(RECORDS FOR THIS EXERCISE begins)

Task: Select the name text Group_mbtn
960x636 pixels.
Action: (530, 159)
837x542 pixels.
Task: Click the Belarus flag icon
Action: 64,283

(RECORDS FOR THIS EXERCISE ends)

# WHAT YOU WILL DO
Line by line, reproduce the data exactly.

# OUTPUT FOR THIS TASK
Task: Select the name text Group_mbtn
960x636 pixels.
Action: (530, 159)
837x542 pixels.
Task: Click the Belarus flag icon
Action: 64,283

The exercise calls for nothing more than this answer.